Os nomes assim formados são a maioria, pelo menos nos idiomas europeus. É claro que, fora da Península Ibérica, a partícula que indica o genitivo é diferente.

Assim, os Celtas usavam M′ ou Mac, que estão ainda em uso na Irlanda e Escócia. Logo, o MacAdam que inventou o macadame descende de alguém que um dia foi reconhecido como “o filho de Adam”.

Outro indicativo de patronímico em Irlandês é O′. A dona Georgia O′Keefe é descendente de alguém que era filho do Seu Keefe.

Muitíssimos nomes de origem germânica mostram que são patronímicos pelo final –sen ou –son, que quer dizer “filho”: Johanssen, “filho de Johann”, Nicholson, “filho de Nichols”.

Nos idiomas eslavos se usa -itch, -ov, -off para indicar patronímico: Ilitch, Romanov, Orloff.

O Italiano usa muito a terminação -ini: Zanini, Moschini.

– Vô, acho que a maioria das pessoas nem desconfia disso tudo.

– Correto. Este assunto faz parte de uma matéria chamada Onomástica, que lida com nomes e sobrenomes. Poucos têm a noção de que isso seja assunto de estudos e livros. Provavelmente você seja o único aluno do seu colégio a ter notícia disso.

Mas, meu rapaz, preciso sair daqui a pouco; vamos continuar a conversa da próxima vez?

– Vamos, Vô. Mas antes o senhor não pode me falar sobre aqueles que eu citei e que o senhor disse que não eram sobrenomes?

– Ah, sim. Um era Alexandre Magno, não? Isso não é sobrenome; é o Latim magnus, “grande”. Trata-se de um apelido honorífico, não sobrenome. O outro era…

– Júlio César.

– O nome dele era Gaius (ou Caius, dá no mesmo) Julius Caesar.
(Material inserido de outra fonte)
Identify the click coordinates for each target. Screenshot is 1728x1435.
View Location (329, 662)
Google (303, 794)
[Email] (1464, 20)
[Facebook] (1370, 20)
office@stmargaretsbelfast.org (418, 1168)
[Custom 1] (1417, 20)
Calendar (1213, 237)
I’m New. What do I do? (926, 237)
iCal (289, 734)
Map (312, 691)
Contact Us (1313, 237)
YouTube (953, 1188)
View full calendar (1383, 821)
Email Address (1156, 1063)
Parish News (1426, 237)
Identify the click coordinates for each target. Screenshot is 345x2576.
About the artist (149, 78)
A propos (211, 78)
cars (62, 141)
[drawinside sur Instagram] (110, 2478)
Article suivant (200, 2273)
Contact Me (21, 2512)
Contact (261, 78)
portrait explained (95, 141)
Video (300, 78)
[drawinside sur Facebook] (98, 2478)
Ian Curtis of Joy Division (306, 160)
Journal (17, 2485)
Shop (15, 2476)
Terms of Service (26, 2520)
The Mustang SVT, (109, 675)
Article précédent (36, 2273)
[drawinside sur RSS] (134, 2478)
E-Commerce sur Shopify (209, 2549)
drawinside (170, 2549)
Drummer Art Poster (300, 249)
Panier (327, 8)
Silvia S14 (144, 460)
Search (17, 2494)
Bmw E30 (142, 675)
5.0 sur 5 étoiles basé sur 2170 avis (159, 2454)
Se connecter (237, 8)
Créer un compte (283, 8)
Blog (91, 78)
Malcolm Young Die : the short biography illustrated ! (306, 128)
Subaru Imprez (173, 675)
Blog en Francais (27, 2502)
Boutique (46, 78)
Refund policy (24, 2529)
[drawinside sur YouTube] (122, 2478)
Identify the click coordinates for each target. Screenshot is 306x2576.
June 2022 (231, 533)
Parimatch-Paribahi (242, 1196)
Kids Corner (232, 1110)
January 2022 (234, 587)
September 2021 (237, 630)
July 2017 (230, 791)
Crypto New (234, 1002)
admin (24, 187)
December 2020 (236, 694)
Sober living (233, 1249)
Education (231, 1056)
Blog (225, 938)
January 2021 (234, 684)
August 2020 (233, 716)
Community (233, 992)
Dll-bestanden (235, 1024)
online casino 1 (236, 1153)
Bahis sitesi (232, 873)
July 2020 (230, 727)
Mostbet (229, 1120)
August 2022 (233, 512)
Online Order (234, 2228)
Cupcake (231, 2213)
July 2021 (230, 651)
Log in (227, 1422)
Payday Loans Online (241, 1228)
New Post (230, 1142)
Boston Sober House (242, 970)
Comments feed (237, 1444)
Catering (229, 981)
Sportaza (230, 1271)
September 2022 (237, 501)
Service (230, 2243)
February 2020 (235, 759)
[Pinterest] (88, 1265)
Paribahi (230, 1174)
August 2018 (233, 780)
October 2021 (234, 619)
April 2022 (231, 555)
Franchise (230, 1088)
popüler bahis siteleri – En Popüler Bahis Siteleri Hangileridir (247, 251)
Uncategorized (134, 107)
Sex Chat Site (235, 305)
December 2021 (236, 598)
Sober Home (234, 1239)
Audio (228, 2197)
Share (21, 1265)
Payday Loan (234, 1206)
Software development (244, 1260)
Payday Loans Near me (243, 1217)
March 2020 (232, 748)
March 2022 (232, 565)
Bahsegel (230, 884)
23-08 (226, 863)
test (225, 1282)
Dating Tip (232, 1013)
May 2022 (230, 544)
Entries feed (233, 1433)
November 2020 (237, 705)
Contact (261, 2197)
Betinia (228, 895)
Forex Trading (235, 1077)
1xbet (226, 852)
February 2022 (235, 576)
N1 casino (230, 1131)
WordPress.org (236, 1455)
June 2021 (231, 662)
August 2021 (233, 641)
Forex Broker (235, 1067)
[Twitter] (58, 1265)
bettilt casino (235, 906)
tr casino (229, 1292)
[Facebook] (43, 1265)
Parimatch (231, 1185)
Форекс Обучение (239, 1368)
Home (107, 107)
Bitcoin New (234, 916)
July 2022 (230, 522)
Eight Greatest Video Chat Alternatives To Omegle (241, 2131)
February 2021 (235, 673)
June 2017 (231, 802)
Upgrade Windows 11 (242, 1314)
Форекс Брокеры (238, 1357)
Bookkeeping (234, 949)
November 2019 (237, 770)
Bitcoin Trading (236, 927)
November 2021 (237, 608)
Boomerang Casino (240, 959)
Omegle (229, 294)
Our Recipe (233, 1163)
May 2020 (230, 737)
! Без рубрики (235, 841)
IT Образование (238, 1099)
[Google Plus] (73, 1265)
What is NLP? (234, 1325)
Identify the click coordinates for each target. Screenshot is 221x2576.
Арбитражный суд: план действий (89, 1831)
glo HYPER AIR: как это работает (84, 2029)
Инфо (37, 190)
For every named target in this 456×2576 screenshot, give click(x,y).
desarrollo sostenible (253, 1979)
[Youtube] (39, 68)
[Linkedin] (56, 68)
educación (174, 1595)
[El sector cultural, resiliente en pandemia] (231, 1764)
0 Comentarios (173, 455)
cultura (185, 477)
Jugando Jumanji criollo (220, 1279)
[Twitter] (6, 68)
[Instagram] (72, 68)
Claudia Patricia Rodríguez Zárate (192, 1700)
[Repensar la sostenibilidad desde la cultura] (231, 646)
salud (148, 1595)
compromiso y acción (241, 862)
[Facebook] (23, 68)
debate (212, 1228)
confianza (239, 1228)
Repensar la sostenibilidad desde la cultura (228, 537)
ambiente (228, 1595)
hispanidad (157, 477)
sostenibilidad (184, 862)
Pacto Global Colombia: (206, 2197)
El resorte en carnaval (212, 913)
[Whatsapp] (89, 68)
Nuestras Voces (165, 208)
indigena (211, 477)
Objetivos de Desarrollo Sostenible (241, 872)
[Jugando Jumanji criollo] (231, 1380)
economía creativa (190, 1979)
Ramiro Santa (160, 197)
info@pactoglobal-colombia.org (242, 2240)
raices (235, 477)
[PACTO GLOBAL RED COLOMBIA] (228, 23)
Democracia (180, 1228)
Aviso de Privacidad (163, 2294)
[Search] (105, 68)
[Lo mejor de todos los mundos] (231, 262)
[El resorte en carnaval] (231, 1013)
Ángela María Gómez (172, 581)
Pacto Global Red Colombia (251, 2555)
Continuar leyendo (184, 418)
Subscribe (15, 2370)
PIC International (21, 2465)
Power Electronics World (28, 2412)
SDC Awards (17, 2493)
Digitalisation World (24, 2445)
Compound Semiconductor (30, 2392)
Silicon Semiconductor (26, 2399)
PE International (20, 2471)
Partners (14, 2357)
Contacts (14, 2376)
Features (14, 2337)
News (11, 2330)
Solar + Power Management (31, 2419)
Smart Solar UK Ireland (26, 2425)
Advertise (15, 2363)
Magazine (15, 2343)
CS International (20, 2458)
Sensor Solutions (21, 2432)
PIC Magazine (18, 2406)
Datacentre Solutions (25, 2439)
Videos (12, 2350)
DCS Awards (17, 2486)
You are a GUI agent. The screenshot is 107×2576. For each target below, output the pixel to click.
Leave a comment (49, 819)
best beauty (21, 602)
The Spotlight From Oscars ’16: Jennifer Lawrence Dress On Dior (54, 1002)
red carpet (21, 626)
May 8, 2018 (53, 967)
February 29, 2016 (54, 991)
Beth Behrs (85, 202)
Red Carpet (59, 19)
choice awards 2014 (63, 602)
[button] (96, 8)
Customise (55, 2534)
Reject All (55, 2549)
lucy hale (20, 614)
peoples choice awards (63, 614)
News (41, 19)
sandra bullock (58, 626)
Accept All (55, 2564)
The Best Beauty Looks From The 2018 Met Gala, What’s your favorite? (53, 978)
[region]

O primeiro era o praenomen, o “nome inicial”. Havia pouquíssimos deles entre os romanos, a ponto de muitas vezes eles usarem apenas a inicial da palavra.

O segundo era o nomen gentilicium, que era o nome da gens, um aglomerado de famílias. O terceiro era o cognomen, que era o mais equivalente ao nosso sobrenome. No caso, caesar correspondia a “cabeleira”, pois algum antepassado dele devia ter sido muito pão-duro para gastar com o barbeiro.

Os outros que você disse, como Moisés, Hipócrates, não tinham sobrenomes definidos porque estes ainda não tinham regras na época. Posso dizer que Hipócrates, o Pai da Medicina, era conhecido como Hipócrates de Cós, o nome da ilha grega onde ele nasceu.

E Platão simplesmente não era o nome do filósofo. Seu nome era Arístocles, mas ele recebeu o apelido Plato (grande, largo), dizem uns porque seus ombros eram muito largos, dizem outros que era devido à largura da fronte. Seja como for, consta que ele era muito feio. E muito inteligente.

Mas muito bem, volte neste fim de semana que a gente continua a conversa. Ainda não resolvi de todo a sua dúvida.